Selected excerpt
• • • •
Tumor-associated macrophages (TAMs) are classified into 2 reversible phenotypes—proinflammatory M1-type macrophages and protumoral M2-type macrophages. Functionally, M2-type macrophages release immunosuppression factors such as IL-10, transforming growth factor (TGF)-β, and arginase 1, to exert immune effects and release stem cell inducers, such as IL-8, IL-10, IGF, TGF-β1, and pleiotrophin, to maintain cancer stemness [[132], [133], [134], [135], [136], [137], [138], [139]]. Serine serves as an essential regulatory factor of macrophage polarization, and its gene deletion or pharmacologic inhibition induces the repolarization of TAMs from the protumorigenic M2 phenotype to the tumoricidal M1 phenotype [140,141]. Moreover, research has found that serine is a major contributor to α-KG production and M2 polarization in macrophages through the tuberous sclerosis complex-mTORC1 pathway to affect the progression of malignancies [141]. Furthermore, the activation of PSAT1 induced by a protein kinase RNA-like estrogen receptor kinase-signaling cascade in macrophages promotes serine biosynthesis, induces M2-type macrophage polarization by producing α-KG, and enhances the efficacy of immune checkpoint programmed cell death protein 1 in melanoma [140]. Moreover, inhibiting both endogenous and exogenous serine metabolism promoted the expression of IGF-1 thorugh a reduction in SAM-mediated histone H3K27me3. Elevated IGF-1 activates the p38-dependent Janus kinase–signal transducer and activator of transcription (STAT)1 axis, thus promoting M(interferon-γ) polarization and inhibiting polarization toward the STAT6-mediated M(IL-4) phenotype [142]. These results revealed a new mechanism by which serine metabolism orchestrates macrophage polarization.

The activation of SSP contributes to the acquisition of malignant characteristics in mammary epithelial cells induced by macrophage immune infiltration [143]. Recently, Shen et al. [144] demonstrated that virus-infected macrophages display decreased expression of SSP enzymes, which induces the expression of the V-ATPase subunit ATP6V0d2 by inhibiting SAM-dependent H3K27me3 occupancy. This finding suggests that targeting serine metabolism may be a therapeutic strategy against virus-infected macrophages. However, growing evidence has shown that TAMs have a crucial role in tumor development, metastasis, angiogenesis, TME remodeling, and treatment response [[145], [146], [147]]. Thus, the regulation of macrophage-dependent serine metabolism can be used as an auxiliary strategy for tumor therapy.
• • • •
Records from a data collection
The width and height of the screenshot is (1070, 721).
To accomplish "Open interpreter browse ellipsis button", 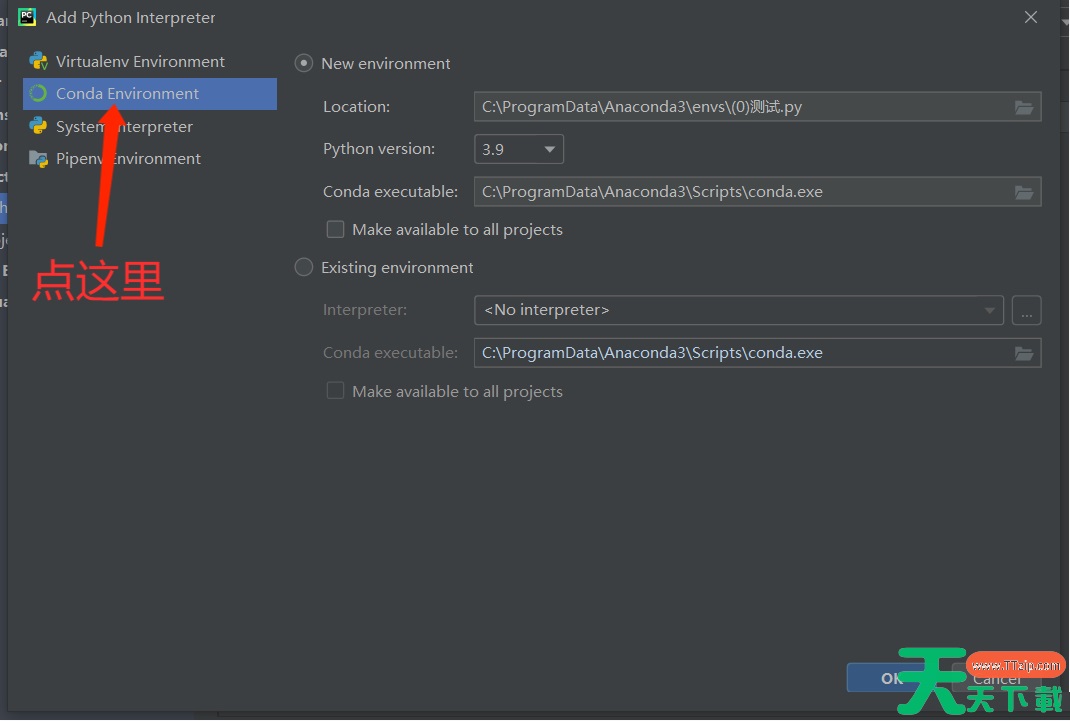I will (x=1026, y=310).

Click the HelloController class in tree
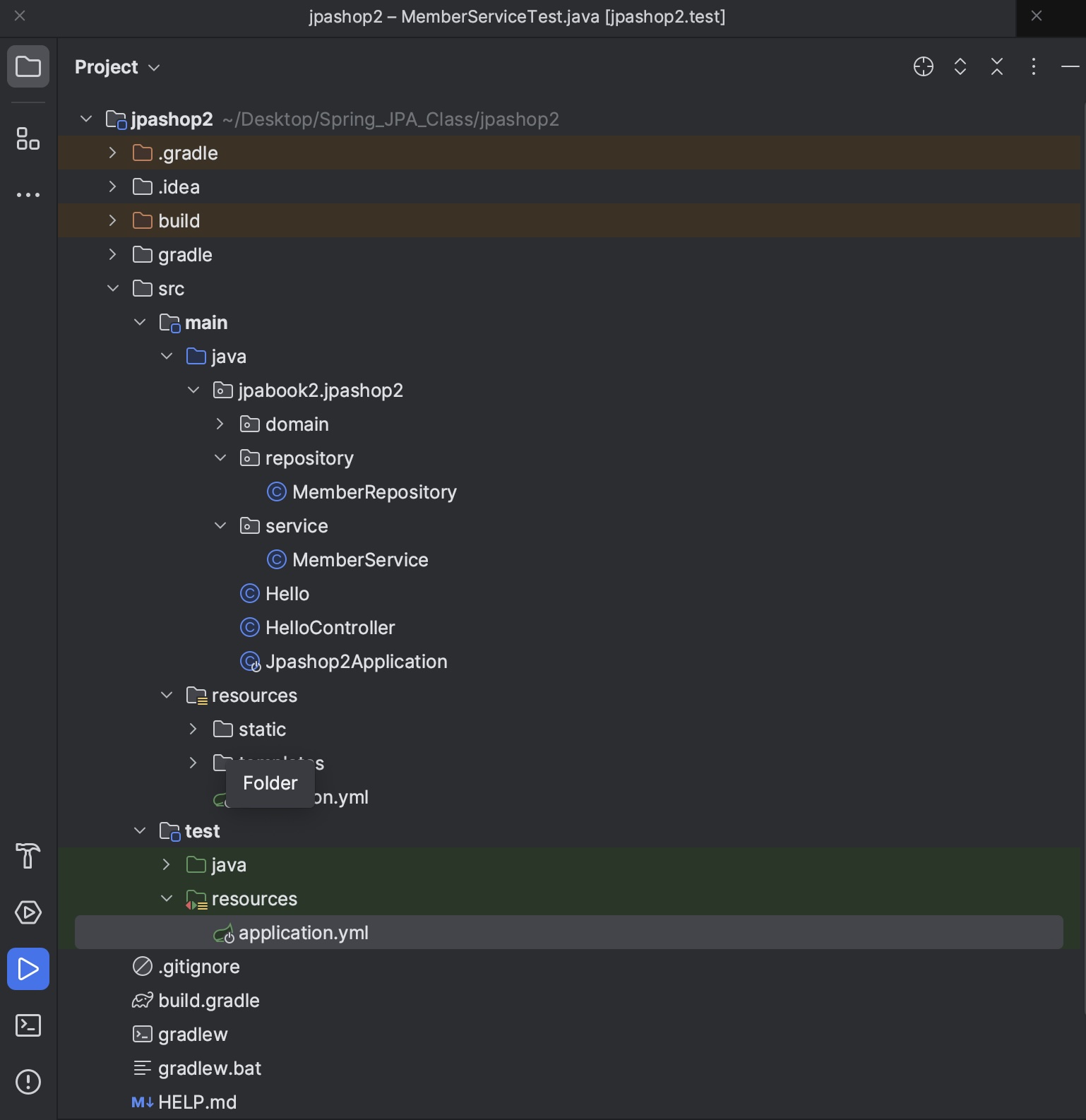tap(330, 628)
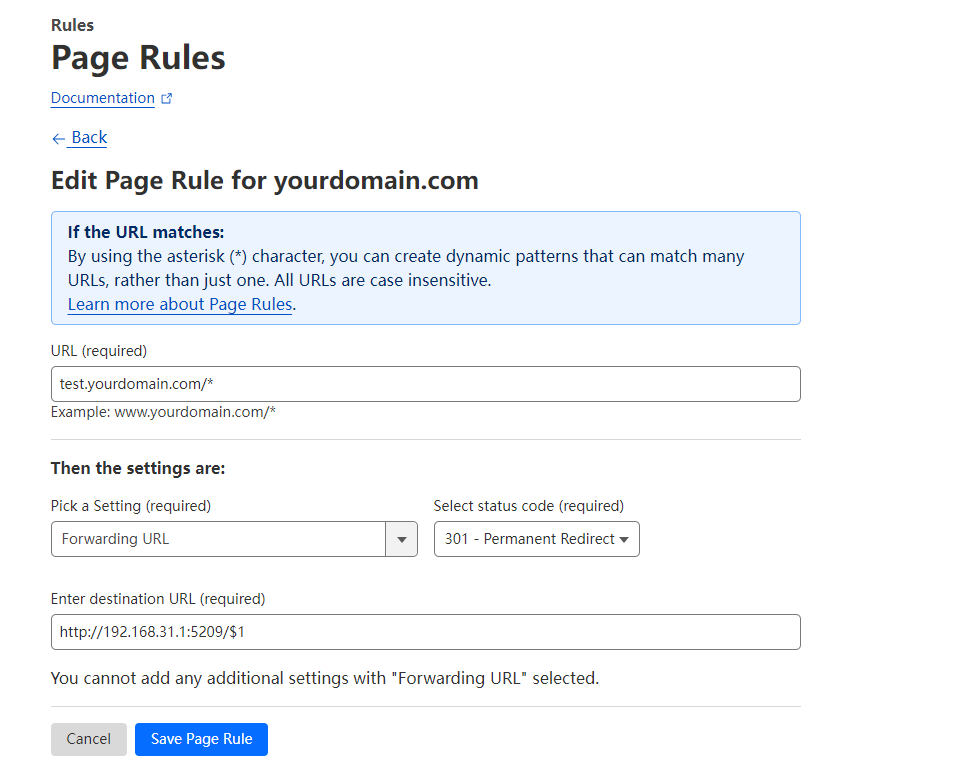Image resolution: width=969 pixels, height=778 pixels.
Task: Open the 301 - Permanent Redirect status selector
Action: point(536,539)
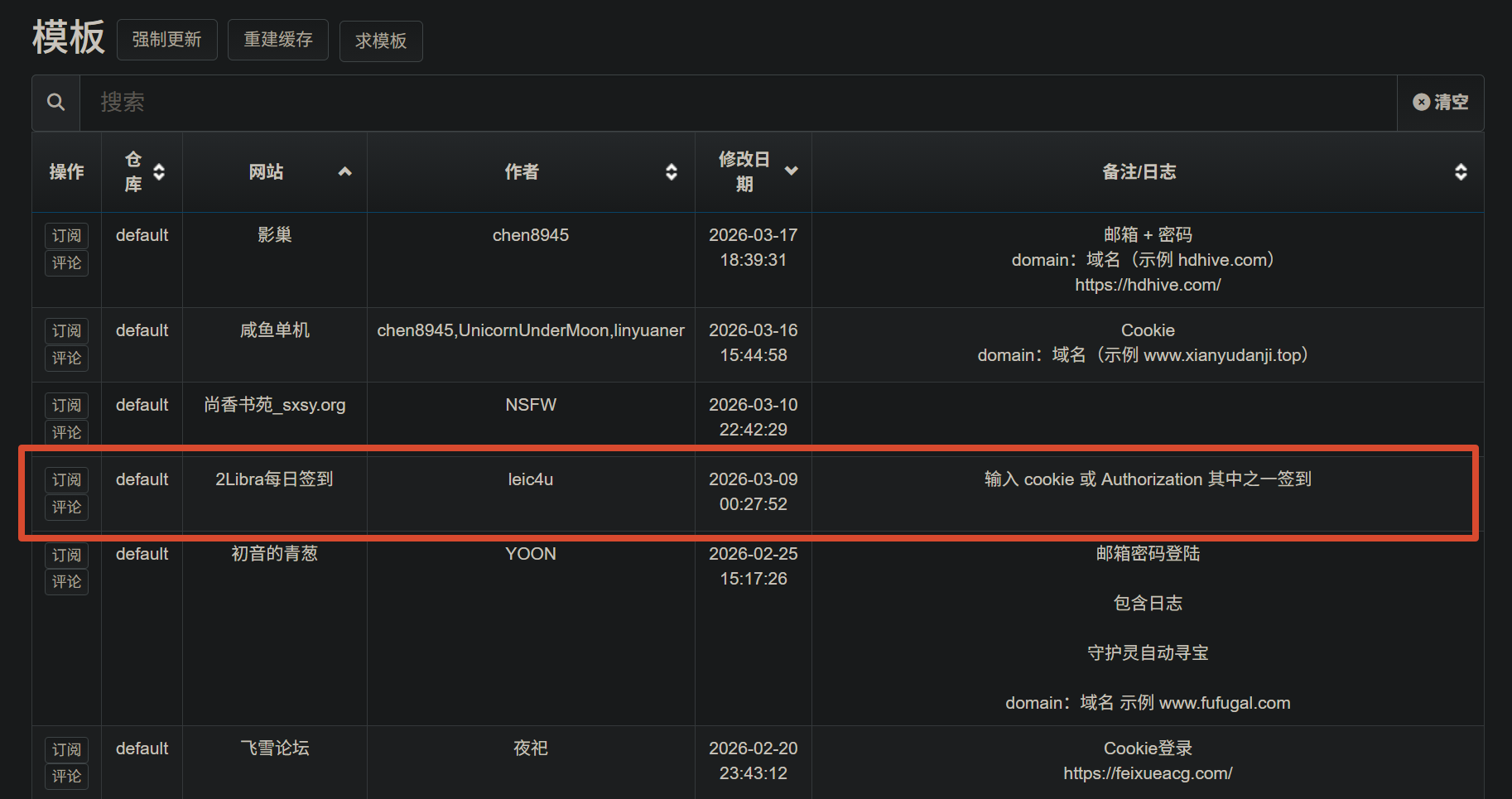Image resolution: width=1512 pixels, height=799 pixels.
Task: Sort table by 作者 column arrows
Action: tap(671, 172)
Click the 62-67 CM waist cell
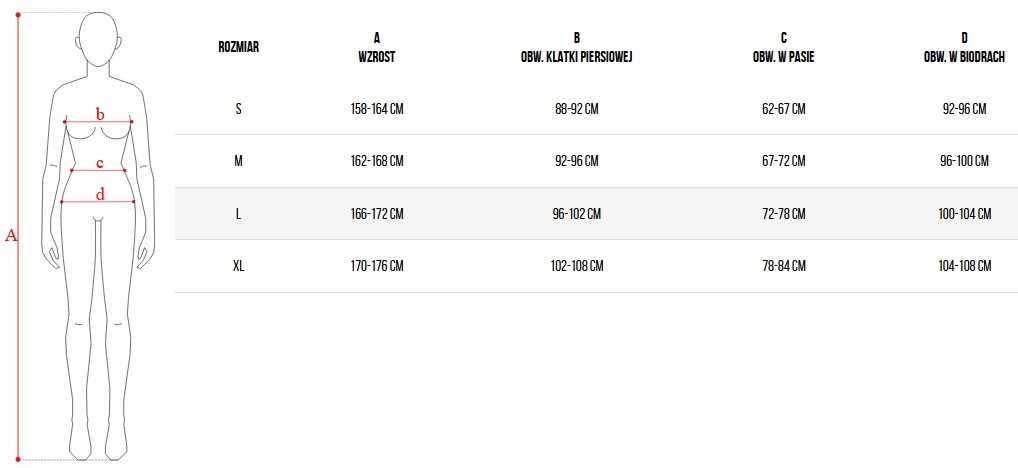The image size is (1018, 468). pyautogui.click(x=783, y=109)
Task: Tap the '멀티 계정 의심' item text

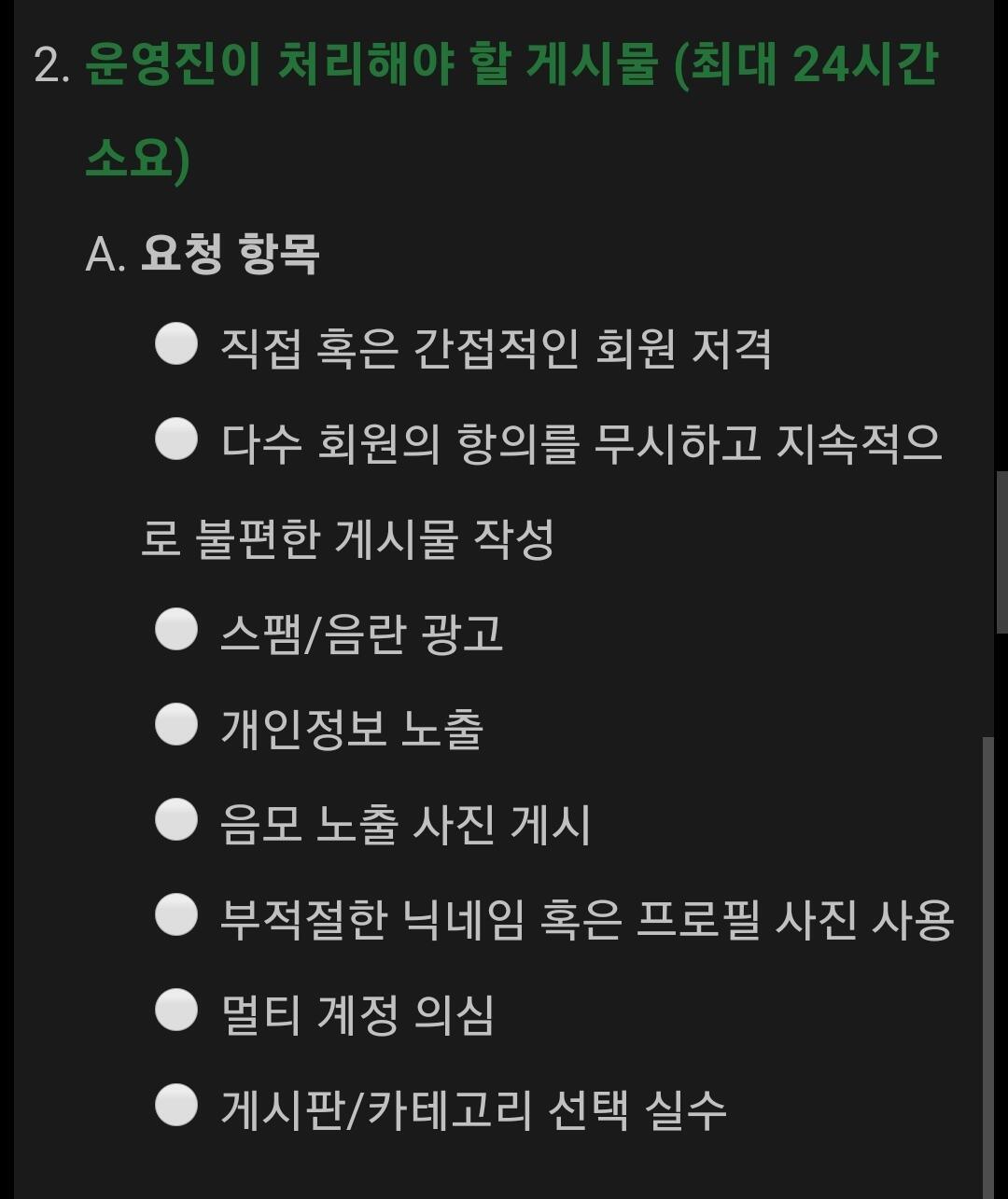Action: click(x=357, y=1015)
• • • •
Problem details
Can you transcribe the passage on serine metabolism and macrophage polarization from "The activation of SSP" up to and including "for tumor therapy."?

Response below
The activation of SSP contributes to the acquisition of malignant characteristics in mammary epithelial cells induced by macrophage immune infiltration [143]. Recently, Shen et al. [144] demonstrated that virus-infected macrophages display decreased expression of SSP enzymes, which induces the expression of the V-ATPase subunit ATP6V0d2 by inhibiting SAM-dependent H3K27me3 occupancy. This finding suggests that targeting serine metabolism may be a therapeutic strategy against virus-infected macrophages. However, growing evidence has shown that TAMs have a crucial role in tumor development, metastasis, angiogenesis, TME remodeling, and treatment response [[145], [146], [147]]. Thus, the regulation of macrophage-dependent serine metabolism can be used as an auxiliary strategy for tumor therapy.